───── The data ─────

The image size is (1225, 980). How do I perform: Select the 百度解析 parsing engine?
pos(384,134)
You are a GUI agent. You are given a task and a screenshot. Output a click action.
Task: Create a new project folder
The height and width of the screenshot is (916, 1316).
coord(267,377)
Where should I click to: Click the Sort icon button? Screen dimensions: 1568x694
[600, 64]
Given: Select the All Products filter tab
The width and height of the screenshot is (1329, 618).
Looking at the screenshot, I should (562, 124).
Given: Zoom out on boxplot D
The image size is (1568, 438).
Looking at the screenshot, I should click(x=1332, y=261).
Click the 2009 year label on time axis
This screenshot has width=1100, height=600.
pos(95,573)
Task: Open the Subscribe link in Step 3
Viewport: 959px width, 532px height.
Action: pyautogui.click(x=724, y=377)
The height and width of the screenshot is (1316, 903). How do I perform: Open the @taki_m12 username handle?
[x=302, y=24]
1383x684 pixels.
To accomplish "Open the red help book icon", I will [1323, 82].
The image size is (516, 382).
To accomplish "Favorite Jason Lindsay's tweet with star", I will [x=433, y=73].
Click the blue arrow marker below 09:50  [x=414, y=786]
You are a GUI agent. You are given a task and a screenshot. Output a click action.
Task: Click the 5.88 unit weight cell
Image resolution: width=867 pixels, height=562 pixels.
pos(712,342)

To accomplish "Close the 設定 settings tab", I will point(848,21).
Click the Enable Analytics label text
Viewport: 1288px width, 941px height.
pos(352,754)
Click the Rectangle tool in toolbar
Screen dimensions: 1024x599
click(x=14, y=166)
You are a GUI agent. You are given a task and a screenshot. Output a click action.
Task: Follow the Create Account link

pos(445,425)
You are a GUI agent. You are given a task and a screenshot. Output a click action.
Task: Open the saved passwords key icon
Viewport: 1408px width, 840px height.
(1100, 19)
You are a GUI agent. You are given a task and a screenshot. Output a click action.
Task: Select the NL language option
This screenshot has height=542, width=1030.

─────

Only the lines from the one containing "The width and" through the end of the entries above should be written out, exactly and in full.

The width and height of the screenshot is (1329, 618).
Looking at the screenshot, I should (562, 124).
Given: Zoom out on boxplot D
The image size is (1568, 438).
Looking at the screenshot, I should click(x=1332, y=261).
Click the 2009 year label on time axis
This screenshot has width=1100, height=600.
pos(95,573)
Task: Open the Subscribe link in Step 3
Viewport: 959px width, 532px height.
Action: pyautogui.click(x=724, y=377)
The height and width of the screenshot is (1316, 903). How do I perform: Open the @taki_m12 username handle?
[x=302, y=24]
1383x684 pixels.
To accomplish "Open the red help book icon", I will [1323, 82].
The image size is (516, 382).
To accomplish "Favorite Jason Lindsay's tweet with star", I will [x=433, y=73].
Click the blue arrow marker below 09:50  [x=414, y=786]
You are a GUI agent. You are given a task and a screenshot. Output a click action.
Task: Click the 5.88 unit weight cell
Image resolution: width=867 pixels, height=562 pixels.
pos(712,342)

To accomplish "Close the 設定 settings tab", I will point(848,21).
Click the Enable Analytics label text
Viewport: 1288px width, 941px height.
pos(352,754)
Click the Rectangle tool in toolbar
Screen dimensions: 1024x599
click(x=14, y=166)
You are a GUI agent. You are given a task and a screenshot. Output a click action.
Task: Follow the Create Account link

pos(445,425)
You are a GUI agent. You are given a task and a screenshot. Output a click action.
Task: Open the saved passwords key icon
Viewport: 1408px width, 840px height.
(1100, 19)
You are a GUI agent. You are given a task and a screenshot. Output a click action.
Task: Select the NL language option
This screenshot has height=542, width=1030.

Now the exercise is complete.